Anyway, one thought/suggestion.

Having the last part of the return row (URL) in the code above to rather be fetched from a config file would provide admin/users with extended "configurability" and perhaps even make it easier for other toolmakers.

If you in then the asciidoctor-kroki release had that config to be "https://korki.io" by default the user experience could still be intact. Sure, I would still have the same concern but would provide a natural place to configure a local default in the tool itself.

Regardless, I thank your once again. I'm impressed with what you have have built with Kroki and the asciidoctor extensions.

ggrossetie commented 3 years ago

This makes me feel that you have made a lot of work to support the self-hosted alternative and that Kroki "itself" does not have a default preference for using just kroki.io. since I always must direct my GET's and POSTs somewhere.

Indeed, the extension will work with any URL as long as the API is compatible.

It is therefore somewhat surprising that asciidoctor-kroki got a "hard-coded" default. Having the last part of the return row (URL) in the code above to rather be fetched from a config file would provide admin/users with extended "configurability" and perhaps even make it easier for other toolmakers.

I'm not sure... Reading an external configuration file won't work great in a browser environment. Furthermore, it's uncommon for an Asciidoctor extension to use an external configuration file. Most of the time, attributes are used to configure extensions/converters.

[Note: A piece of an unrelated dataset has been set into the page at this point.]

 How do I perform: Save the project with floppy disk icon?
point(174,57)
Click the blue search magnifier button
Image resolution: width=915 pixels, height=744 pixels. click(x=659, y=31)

The value https://kroki.io is really just a "convenient" default value. Asciidoctor provides a built-in mechanism to override/set the value:

asciidoctor.convertFile('doc.adoc', { attributes: { 'kroki-server-url': 'http://localhost:8000' } })
$ asciidoctor -r asciidoctor-kroki -a kroki-server-url=http://localhost:8000 doc.adoc

To prevent errors, you could even provide a script around the asciidoctor CLI to explicitly define the kroki-server-url attribute. The value could be read from a file or from an environment variable... depending on your preference.

I think the question is really should we provide a default value or not. As mentioned above, I think we should to avoid an extra step when getting started but I understand your point (everything has its own advantages and disadvantages).

ggrossetie commented 3 years ago

Regardless, I thank your once again. I'm impressed with what you have have built with Kroki and the asciidoctor extensions.

Thanks :flushed:

mino-txa commented 7 months ago

Before using your service, please confirm the security policy. I have confirmed that HTTP requests are retained for 30 days in the following issue:  https://github.com/asciidoctor/asciidoctor-kroki/issues/192 Please confirm how diagrams and HTML files are handled:  ・Is there a possibility that they will be viewed by third parties?  ・Please provide the management policy for generated diagrams and HTML files.   For example, will they be deleted after 30 days like HTTP requests?  ・If sensitive information that should not be disclosed externally is mistakenly sent, would it be possible to have it deleted if we contact you and provide the URL?